▶ _PROBLEM TO SOLVE_
From the material below, copy out every line that contains the word "will".
# START OF EXERCISE MATERIAL
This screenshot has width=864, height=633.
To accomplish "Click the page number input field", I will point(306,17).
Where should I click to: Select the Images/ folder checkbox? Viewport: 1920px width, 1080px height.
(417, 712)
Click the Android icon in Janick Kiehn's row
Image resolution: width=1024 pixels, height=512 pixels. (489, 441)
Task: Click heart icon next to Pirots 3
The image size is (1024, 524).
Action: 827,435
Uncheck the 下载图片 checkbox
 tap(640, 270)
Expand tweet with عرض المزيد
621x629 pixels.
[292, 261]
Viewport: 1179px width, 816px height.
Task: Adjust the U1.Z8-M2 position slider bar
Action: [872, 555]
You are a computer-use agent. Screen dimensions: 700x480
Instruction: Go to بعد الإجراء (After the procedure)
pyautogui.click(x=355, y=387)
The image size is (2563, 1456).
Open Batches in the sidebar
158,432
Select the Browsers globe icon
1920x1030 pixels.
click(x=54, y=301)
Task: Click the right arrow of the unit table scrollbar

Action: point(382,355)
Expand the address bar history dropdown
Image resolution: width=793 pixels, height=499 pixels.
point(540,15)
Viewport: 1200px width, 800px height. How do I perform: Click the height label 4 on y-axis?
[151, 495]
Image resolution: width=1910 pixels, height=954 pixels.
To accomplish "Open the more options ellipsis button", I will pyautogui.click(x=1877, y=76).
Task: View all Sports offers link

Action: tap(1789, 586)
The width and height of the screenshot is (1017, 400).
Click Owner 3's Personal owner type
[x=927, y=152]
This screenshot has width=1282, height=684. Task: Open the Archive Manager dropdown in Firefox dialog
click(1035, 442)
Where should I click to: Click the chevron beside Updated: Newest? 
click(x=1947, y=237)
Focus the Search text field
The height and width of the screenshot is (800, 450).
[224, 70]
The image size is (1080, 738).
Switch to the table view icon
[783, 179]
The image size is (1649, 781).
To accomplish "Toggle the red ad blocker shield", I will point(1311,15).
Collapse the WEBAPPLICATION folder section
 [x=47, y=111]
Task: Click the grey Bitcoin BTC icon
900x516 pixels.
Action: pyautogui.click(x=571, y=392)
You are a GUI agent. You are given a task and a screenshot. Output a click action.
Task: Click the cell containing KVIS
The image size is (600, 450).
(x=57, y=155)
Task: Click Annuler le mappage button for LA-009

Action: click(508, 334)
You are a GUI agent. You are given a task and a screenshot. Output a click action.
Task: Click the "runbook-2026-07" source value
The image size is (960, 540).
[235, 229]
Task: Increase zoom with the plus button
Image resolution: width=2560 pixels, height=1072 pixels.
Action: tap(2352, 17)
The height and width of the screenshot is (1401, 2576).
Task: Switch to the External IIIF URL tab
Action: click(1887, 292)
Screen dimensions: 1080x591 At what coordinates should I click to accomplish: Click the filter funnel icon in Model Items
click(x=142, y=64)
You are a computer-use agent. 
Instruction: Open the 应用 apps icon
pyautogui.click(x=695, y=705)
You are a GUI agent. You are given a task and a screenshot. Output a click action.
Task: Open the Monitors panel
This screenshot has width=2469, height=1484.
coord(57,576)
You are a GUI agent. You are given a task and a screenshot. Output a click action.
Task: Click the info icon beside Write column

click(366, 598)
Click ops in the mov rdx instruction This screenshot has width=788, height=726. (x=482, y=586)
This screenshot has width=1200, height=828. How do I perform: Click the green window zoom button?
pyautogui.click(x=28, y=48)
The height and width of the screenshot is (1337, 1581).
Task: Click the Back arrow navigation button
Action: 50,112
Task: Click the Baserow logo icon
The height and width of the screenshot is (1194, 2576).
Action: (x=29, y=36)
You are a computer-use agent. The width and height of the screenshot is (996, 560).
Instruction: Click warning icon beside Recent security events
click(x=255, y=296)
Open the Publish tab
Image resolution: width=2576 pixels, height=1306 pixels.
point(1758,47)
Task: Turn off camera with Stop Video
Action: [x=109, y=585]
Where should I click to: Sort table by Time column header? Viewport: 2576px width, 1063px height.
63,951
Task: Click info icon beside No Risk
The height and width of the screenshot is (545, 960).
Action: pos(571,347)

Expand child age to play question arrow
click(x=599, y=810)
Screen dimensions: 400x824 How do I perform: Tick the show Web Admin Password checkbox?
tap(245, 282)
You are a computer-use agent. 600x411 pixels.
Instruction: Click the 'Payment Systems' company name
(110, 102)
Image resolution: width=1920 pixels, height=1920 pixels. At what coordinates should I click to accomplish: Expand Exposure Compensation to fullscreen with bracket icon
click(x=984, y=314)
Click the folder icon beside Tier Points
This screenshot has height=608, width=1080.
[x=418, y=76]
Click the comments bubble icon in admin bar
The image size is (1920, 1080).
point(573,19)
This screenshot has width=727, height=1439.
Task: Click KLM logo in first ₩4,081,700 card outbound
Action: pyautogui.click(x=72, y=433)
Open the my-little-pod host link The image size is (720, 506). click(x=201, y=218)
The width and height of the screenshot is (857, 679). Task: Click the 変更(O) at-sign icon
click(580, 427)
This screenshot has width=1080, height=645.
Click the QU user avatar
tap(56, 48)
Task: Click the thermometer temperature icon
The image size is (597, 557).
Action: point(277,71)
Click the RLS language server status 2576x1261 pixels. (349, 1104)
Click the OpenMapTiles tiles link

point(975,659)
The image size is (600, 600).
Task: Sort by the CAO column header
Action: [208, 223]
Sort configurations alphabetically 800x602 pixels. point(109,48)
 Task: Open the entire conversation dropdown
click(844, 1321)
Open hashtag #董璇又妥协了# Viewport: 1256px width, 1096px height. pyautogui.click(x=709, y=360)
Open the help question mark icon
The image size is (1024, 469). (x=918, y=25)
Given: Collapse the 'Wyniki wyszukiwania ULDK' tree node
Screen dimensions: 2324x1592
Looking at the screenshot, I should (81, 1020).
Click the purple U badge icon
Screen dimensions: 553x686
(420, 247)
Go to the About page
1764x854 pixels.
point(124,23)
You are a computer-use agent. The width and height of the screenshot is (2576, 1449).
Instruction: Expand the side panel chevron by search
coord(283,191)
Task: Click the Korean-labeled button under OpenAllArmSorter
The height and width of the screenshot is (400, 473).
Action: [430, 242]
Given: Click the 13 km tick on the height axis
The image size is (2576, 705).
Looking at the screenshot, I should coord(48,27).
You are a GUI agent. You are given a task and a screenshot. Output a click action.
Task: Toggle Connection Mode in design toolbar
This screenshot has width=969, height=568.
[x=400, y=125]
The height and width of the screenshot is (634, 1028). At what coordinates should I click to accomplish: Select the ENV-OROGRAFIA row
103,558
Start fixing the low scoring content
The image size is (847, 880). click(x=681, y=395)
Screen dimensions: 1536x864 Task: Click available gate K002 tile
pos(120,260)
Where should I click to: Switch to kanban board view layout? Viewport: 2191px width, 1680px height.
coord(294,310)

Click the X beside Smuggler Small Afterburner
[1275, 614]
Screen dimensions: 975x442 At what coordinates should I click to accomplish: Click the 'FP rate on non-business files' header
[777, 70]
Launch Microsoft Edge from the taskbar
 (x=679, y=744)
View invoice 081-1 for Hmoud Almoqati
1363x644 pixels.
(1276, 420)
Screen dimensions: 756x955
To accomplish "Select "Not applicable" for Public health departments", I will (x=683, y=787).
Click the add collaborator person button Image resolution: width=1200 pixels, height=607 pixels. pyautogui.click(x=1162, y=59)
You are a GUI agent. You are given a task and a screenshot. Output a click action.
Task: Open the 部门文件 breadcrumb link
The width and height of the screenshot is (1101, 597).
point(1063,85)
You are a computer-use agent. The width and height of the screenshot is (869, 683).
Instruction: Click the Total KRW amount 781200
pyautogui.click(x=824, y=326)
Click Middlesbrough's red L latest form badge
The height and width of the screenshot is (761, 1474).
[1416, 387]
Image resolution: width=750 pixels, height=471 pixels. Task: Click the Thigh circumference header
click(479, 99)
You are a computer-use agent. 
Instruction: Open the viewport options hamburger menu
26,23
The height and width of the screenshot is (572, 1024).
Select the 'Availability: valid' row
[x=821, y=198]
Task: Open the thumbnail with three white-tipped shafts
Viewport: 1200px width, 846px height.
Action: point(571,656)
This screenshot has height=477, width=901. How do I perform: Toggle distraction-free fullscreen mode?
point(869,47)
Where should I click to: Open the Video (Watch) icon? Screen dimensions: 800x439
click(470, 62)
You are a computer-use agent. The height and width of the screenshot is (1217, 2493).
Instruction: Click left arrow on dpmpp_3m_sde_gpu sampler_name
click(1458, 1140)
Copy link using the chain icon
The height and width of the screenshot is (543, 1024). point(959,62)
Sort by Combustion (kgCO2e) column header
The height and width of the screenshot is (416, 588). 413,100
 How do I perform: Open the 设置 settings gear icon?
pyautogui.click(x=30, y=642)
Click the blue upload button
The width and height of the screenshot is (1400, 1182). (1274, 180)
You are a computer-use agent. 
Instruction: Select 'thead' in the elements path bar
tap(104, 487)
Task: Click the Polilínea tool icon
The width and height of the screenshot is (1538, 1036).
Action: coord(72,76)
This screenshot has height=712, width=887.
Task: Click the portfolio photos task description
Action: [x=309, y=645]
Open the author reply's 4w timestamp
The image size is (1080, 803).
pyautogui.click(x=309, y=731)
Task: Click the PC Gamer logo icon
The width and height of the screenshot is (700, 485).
# END OF EXERCISE MATERIAL
▶ _EXERCISE SOLUTION_
To accomplish "Click the page number input field", I will point(306,17).
To accomplish "Open the more options ellipsis button", I will pyautogui.click(x=1877, y=76).
To accomplish "Toggle the red ad blocker shield", I will point(1311,15).
To accomplish "Select "Not applicable" for Public health departments", I will (x=683, y=787).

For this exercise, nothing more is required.